Simbólicamente la paz reside en el corazón. El punto medio, el centro del mandala del cuerpo. Salirse de ese sitio, correrse del centro, abandonar el corazón supone alejarse de la paz y alejarse del amor y de participar en generar amor en los otros.

En una relación, para que lo sea en verdad, se comparten los afectos y nos compartimos en los afectos. El cuerpo permite el contacto real de toda relación, ya que, es el escenario donde encarnan los sentires. Un contacto real que se plasma más allá de la ilusión de los anhelos. Un contacto que es la ventana a la apertura amorosa.

Esa apertura amorosa se logra si se tiene Paz en el corazón. Arquetípicamente, en el corazón están los padres, de modo que en la paz del cuerpo participa la paz con los padres. Paz que no significa sujeción o aceptación sin sentido crítico. Si se consolida la conciliación con aquellos de quienes venimos desde un lugar maduro, habrá paz en el corazón y armonía en la vida.

Hay paz en el cuerpo cuando hay paz en el sistema. Hay armonía en las relaciones cuando hay armonía en el sistema. Se tiene Paz cuando la oscilación entre la fidelidad al sistema y a uno mismo están en equilibrio. Cuando se incorpora en la vida cotidiana los principios que enseñan tanto los órdenes del amor como los órdenes de la realidad. Y, esto es viable, si se logra silenciar y dulcificar el peso y el barullo del ayer.

== LISTA DE TAREAS ==
- A) Enumera las acciones que, según el primer párrafo del fragmento sobre la paz en el corazón, suponen alejarse de la paz.
- B) Retoma el fragmento sobre la paz en el corazón y continúalo a partir de su última oración.

== DATOS ALMACENADOS ==
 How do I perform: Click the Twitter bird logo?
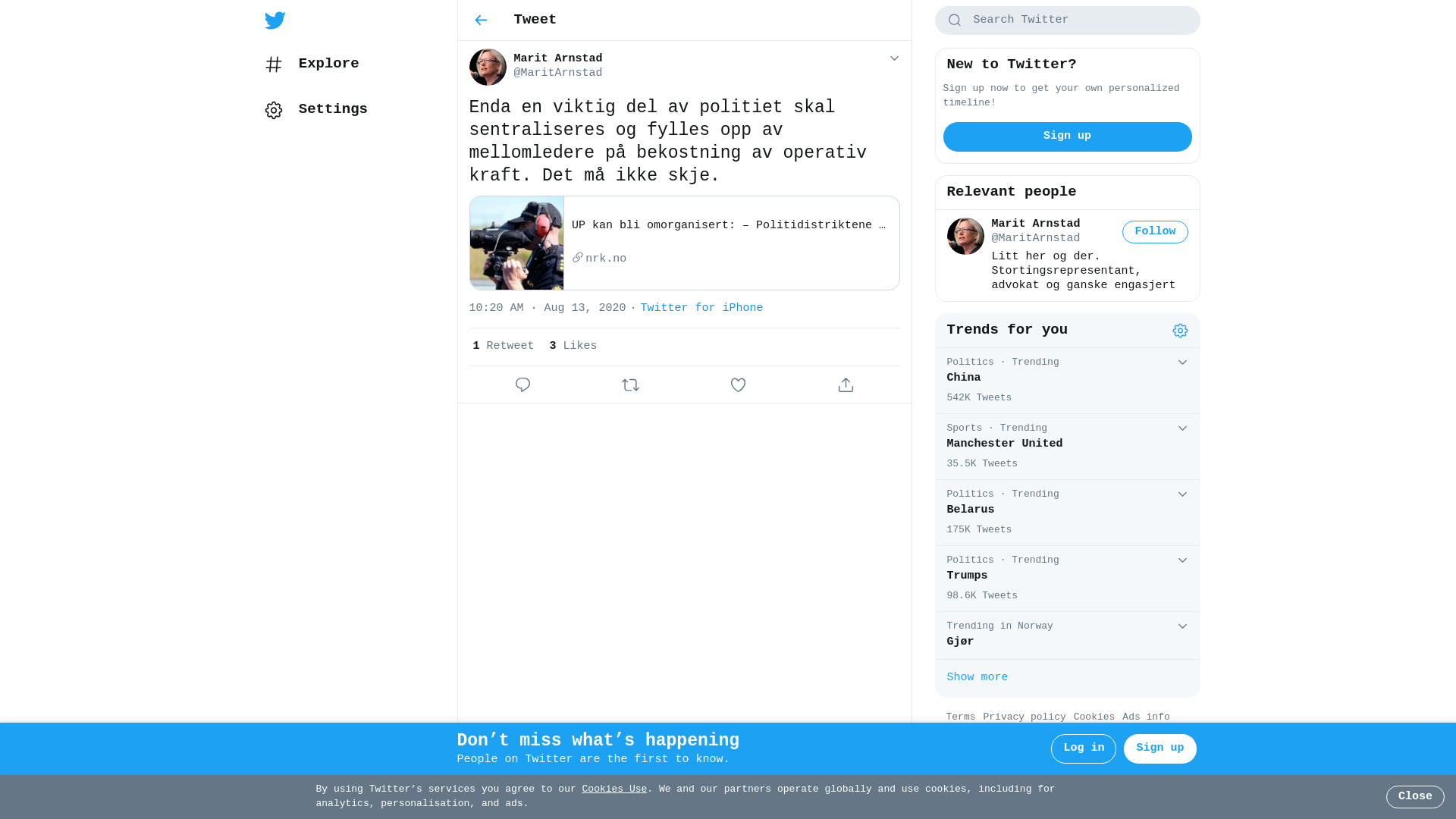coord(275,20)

== RESULTADOS POR TAREA ==
- A)
- Salirse de ese sitio
- Correrse del centro
- Abandonar el corazón

- B)
¿Cómo lograrlo? Dando dos movimientos. Uno, cuando a través del trabajo personal dejamos de agobiarnos y estibar el dolor del pasado y nos robustecemos con el aprendizaje de la lección de ese dolor, se moderan los litigios, martilleos y rugidos de lo pretérito y caduco. Dos, cuando dejo de arrogarme la postura “del saber” y me abro a ser principiante, a comprender que la vida es un noviciado, y que en la escuela de la tierra soy un aprendiz. Esto conlleva, en el espacio de lo que estamos reflexionando, reconocer: “tú eres un ancestro, que viniste a dignificar, beneficiar y florecer mi vida con tu dolor. Desde tu historia y tus experiencias, me das la posibilidad de aprender.” No lucho contigo o tu legado, me reconcilio. De ese modo, corto lazos que me atan al pasado y lleno de paz mi vida. 

Entonces, tengo paz cuando en lugar de pelear con los ancestros aprendemos de ellos. Mi cuerpo tiene paz cuando en lugar de batallar con las historias de los cuerpos de mis ancestros, mi cuerpo aprende de sus cuerpos.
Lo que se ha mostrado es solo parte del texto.